While Roland Barthes and Film often indicates Barthes’ “wishes for a grammatical mode, which would ‘speak lightly’”, it does little to tie it all together; given ffrench’s care and research, it comes as a surprise that his two-page conclusion does little to typify Barthes’ belief that film provokes “other ways of seeing which mobilize the critical potential of fetishism, fascination, and affect so as to evoke the imagining of the ‘other film’” (187, 274). The reader is left wanting an ending that better explains what can be taken from Barthes’ complex and reflexive film theory. While ffrench’s indeterminacy is somewhat ameliorated in a podcast interview where he provides—however retroactively—the seeds of a more satisfying conclusion, it is perhaps best understood in the light of Barthes’ own rhetorical strategy: one less concerned with fact and accuracy than with investigation and heart.[2]

 

Notes


[1] It should be noted that in “The Third Meaning”, like in “The Face of Garbo”, Barthes considers film through static images. Not only is this ironic, given Eisenstein’s interest in fast-paced montage, but it also re-establishes a persistent tension in Barthes’ work between photography and film. His unwillingness to reconcile the two is explored in Camera Lucida.

[2] On the New Books in Film podcast, ffrench characterises Barthes’ rhetorical approach as “a strictly human interrogation”, itself a quote from Barthes' essay “The World as Object” (1964). ffrench writes, “I don’t do this in the book, but I think one can think of [this phrase] as describing Barthes’ approach to film as such, as focused on ambivalence—not providing a kind of definitive theory of film or a naming of different objects, but a subtle human interrogation, which I think one could also see, this constant ambivalence, as a constant wish to imagine differently.” In texts like “The Third Meaning”, he continues, Barthes attempts “to imagine the other film, to unstick oneself from the allure of the screen by imagining differently. And I think that’s what film theory means for Barthes, to speculate and imagine differently—to use theory not as a kind of system or model but as a mode of interrogation”.

 

References

1. Althusser, Louis. “Ideology and Ideological State Apparatuses (Notes towards an Investigation).” Lenin and Philosophy and Other Essays,translated by Ben Brewster, NYU, 2001, pp. 85-126.

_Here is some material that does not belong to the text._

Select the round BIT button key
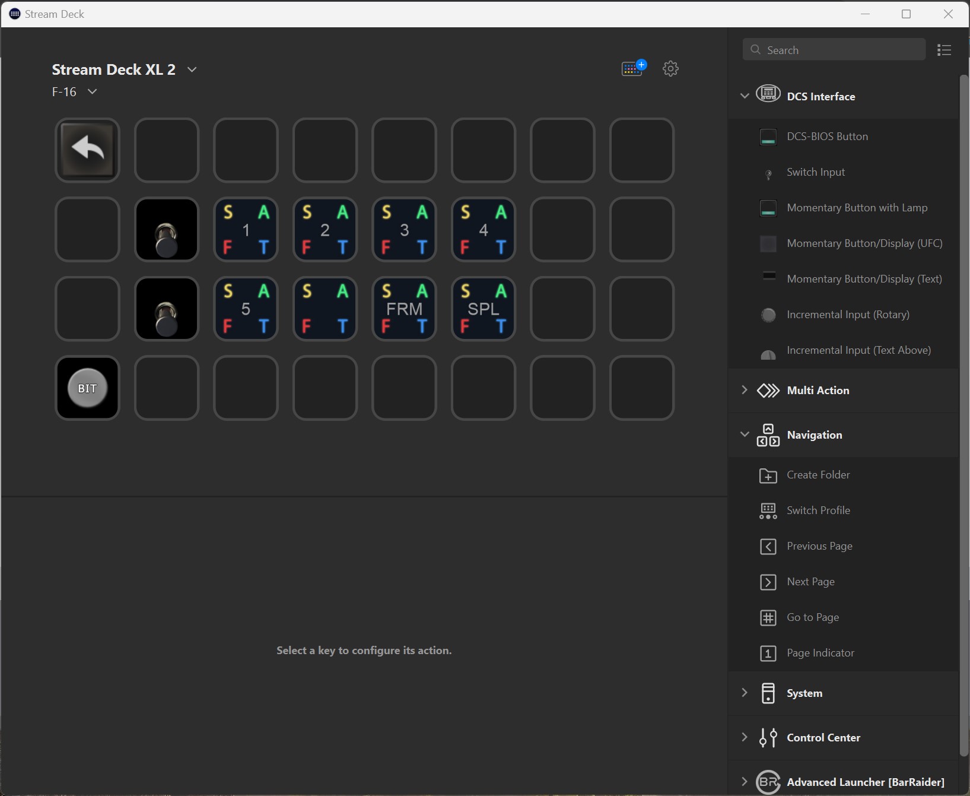Screen dimensions: 970x796 coord(87,388)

2. Barthes, Roland. Camera Lucida: Reflections on Photography.Translated by Richard Howard,Hill and Wang, 1980.

3. ---. “The Death of the Author.” Image / Music / Text, translated by Stephen Heath, Hill and Wang, 1977, pp. 142-7.

4. ---. “The Face of Garbo.Mythologies, translated by Annette Lavers,Farrar, Straus and Giroux, 1972, pp. 56-8.

5. ---. “Leaving the Movie Theater.” The Rustle of Language, translated by Richard Howard,Hill and Wang, 1986, pp. 345-49.

6. ---. Mythologies.Translated by Annette Lavers, Farrar, Straus and Giroux, 1972.

7. ---. “The Third Meaning.” A Barthes Reader, edited by Susan Sontag, Hill and Wang, 1985, pp. 317-34.

8. Deleuze, Gilles, and Félix Guattari. A Thousand Plateaus. Translated by Brian Massumi, Minnesota UP, 1987.

9. “Patrick ffrench, ‘Roland Barthes and Film: Myth, Eroticism and Poetics.’” New Books in Film, 16 Sept. 2020, newbooksnetwork.com/patrick-ffrench-roland-barthes-and-film-myth-eroticism-and-poetics-bloomsbury-2019.

 

Suggested Citation

Heaps, Josh. “Roland Barthes and Film: Myth, Eroticism and Poetics, by Patrick ffrench.” Book Review. Alphaville: Journal of Film and Screen Media, no. 21, 2021, pp. 213–218, https://doi.org/10.33178/alpha.21.16

 

Josh Heaps is a film scholar and doctoral student at the University of North Carolina at Chapel Hill. While his current research surveys truth, form, and genre in experimental and documentary cinema, he maintains a strong interest in camp, cult, and horror.